---------- Document extract ----------

Henry Hub spot prices climbed from approximately $2.89 per MMBtu to roughly $3.15 during the March 9–13 week, but that move was modest and constrained within the $2.89–$3.30 range that has defined trading since mid-February. That range persistence in the face of the Ras Laffan shutdown, the Hormuz blockade, and the 80% surge in European TTF prices is the clearest possible illustration of the structural insulation the U.S. domestic gas market enjoys — and its limits. West Texas cash prices staged a massive rebound on Friday March 13 after deeply negative readings earlier in the week — deeply negative cash prices in West Texas reflect regional oversupply and pipeline constraints, not national market weakness — and that rebound lifted the national average higher while masking softness in other cash markets. Planned maintenance on a critical pipeline serving Sabine Pass LNG terminal is adding near-term complexity, with limited spare pipeline capacity potentially weighing on Henry Hub and storage prices during the maintenance window. El Paso Permian spot prices stood at $4.405, Transwestern at $4.395, and El Paso Plains Pool at $5.735 — all moving in different directions depending on regional pipeline configurations and local supply-demand balances.

---------- Information shown ----------

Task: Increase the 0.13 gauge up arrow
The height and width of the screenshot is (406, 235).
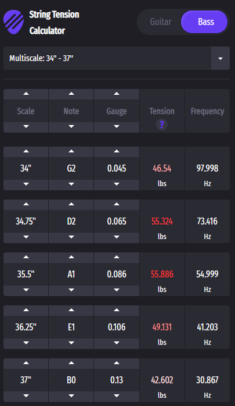Action: pyautogui.click(x=117, y=364)
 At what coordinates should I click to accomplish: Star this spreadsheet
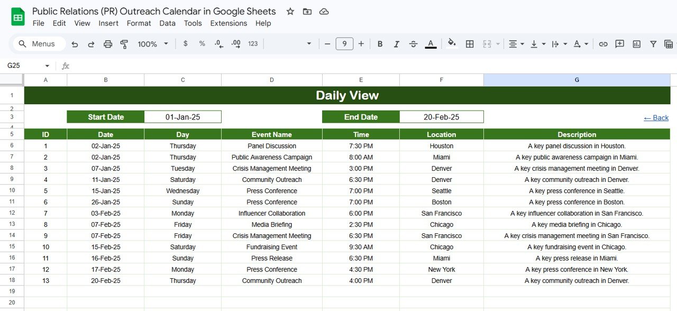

----------

Exercise:
In the natural gas prices text above, why don't the deeply negative West Texas cash prices signal weakness in the national market? Answer in one to three sentences.

Answer to the exercise:
They came from regional oversupply and pipeline constraints in West Texas, not from weakness across the national market.